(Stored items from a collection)
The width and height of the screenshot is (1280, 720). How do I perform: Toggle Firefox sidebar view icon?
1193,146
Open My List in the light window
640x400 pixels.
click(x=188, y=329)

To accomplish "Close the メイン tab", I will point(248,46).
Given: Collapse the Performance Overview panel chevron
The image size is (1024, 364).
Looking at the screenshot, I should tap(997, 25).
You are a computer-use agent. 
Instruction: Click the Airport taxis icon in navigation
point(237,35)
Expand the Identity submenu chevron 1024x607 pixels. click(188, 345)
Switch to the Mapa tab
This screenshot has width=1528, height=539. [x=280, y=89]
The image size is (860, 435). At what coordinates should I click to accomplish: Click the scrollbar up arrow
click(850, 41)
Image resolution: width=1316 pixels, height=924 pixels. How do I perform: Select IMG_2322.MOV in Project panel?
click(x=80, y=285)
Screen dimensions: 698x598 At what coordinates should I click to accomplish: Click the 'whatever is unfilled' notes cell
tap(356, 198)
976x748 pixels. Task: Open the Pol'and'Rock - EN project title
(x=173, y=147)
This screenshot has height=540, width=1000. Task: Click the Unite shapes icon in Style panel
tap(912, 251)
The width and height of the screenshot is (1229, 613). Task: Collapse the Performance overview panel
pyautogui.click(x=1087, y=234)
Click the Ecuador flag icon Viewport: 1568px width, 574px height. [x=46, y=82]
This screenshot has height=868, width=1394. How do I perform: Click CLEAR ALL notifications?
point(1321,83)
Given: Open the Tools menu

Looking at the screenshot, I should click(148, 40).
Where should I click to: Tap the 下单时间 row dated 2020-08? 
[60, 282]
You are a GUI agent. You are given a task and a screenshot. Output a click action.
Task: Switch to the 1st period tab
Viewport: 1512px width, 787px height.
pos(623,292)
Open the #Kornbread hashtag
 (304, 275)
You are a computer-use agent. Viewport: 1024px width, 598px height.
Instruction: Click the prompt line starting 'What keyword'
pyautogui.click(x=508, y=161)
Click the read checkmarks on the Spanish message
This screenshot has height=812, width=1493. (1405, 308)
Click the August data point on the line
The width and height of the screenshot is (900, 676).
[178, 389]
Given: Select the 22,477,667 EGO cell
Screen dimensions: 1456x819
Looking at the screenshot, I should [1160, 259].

■ Task statement ■
Reproduce these lines with "Instruction" renamed to "Directive" at every occurrence, changing nothing else.

■ Reply ■
The width and height of the screenshot is (1280, 720). How do I perform: Toggle Firefox sidebar view icon?
1193,146
Open My List in the light window
640x400 pixels.
click(x=188, y=329)

To accomplish "Close the メイン tab", I will point(248,46).
Given: Collapse the Performance Overview panel chevron
The image size is (1024, 364).
Looking at the screenshot, I should tap(997, 25).
You are a computer-use agent. 
Directive: Click the Airport taxis icon in navigation
point(237,35)
Expand the Identity submenu chevron 1024x607 pixels. click(188, 345)
Switch to the Mapa tab
This screenshot has width=1528, height=539. [x=280, y=89]
The image size is (860, 435). At what coordinates should I click to accomplish: Click the scrollbar up arrow
click(850, 41)
Image resolution: width=1316 pixels, height=924 pixels. How do I perform: Select IMG_2322.MOV in Project panel?
click(x=80, y=285)
Screen dimensions: 698x598 At what coordinates should I click to accomplish: Click the 'whatever is unfilled' notes cell
tap(356, 198)
976x748 pixels. Task: Open the Pol'and'Rock - EN project title
(x=173, y=147)
This screenshot has height=540, width=1000. Task: Click the Unite shapes icon in Style panel
tap(912, 251)
The width and height of the screenshot is (1229, 613). Task: Collapse the Performance overview panel
pyautogui.click(x=1087, y=234)
Click the Ecuador flag icon Viewport: 1568px width, 574px height. [x=46, y=82]
This screenshot has height=868, width=1394. How do I perform: Click CLEAR ALL notifications?
point(1321,83)
Given: Open the Tools menu

Looking at the screenshot, I should click(148, 40).
Where should I click to: Tap the 下单时间 row dated 2020-08? 
[60, 282]
You are a GUI agent. You are given a task and a screenshot. Output a click action.
Task: Switch to the 1st period tab
Viewport: 1512px width, 787px height.
pos(623,292)
Open the #Kornbread hashtag
 (304, 275)
You are a computer-use agent. Viewport: 1024px width, 598px height.
Directive: Click the prompt line starting 'What keyword'
pyautogui.click(x=508, y=161)
Click the read checkmarks on the Spanish message
This screenshot has height=812, width=1493. (1405, 308)
Click the August data point on the line
The width and height of the screenshot is (900, 676).
[178, 389]
Given: Select the 22,477,667 EGO cell
Screen dimensions: 1456x819
Looking at the screenshot, I should [1160, 259].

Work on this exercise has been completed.